* _INSTRUCTION_
Which lines in the data below contain the word "screenshot"? Pull each of them out and copy it in full.

* _SUPPLIED RECORDS_
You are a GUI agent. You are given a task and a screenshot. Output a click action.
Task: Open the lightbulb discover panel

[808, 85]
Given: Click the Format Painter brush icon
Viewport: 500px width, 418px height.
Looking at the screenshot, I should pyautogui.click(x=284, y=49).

* _ANSWER BELOW_
You are a GUI agent. You are given a task and a screenshot. Output a click action.
Looking at the screenshot, I should pyautogui.click(x=284, y=49).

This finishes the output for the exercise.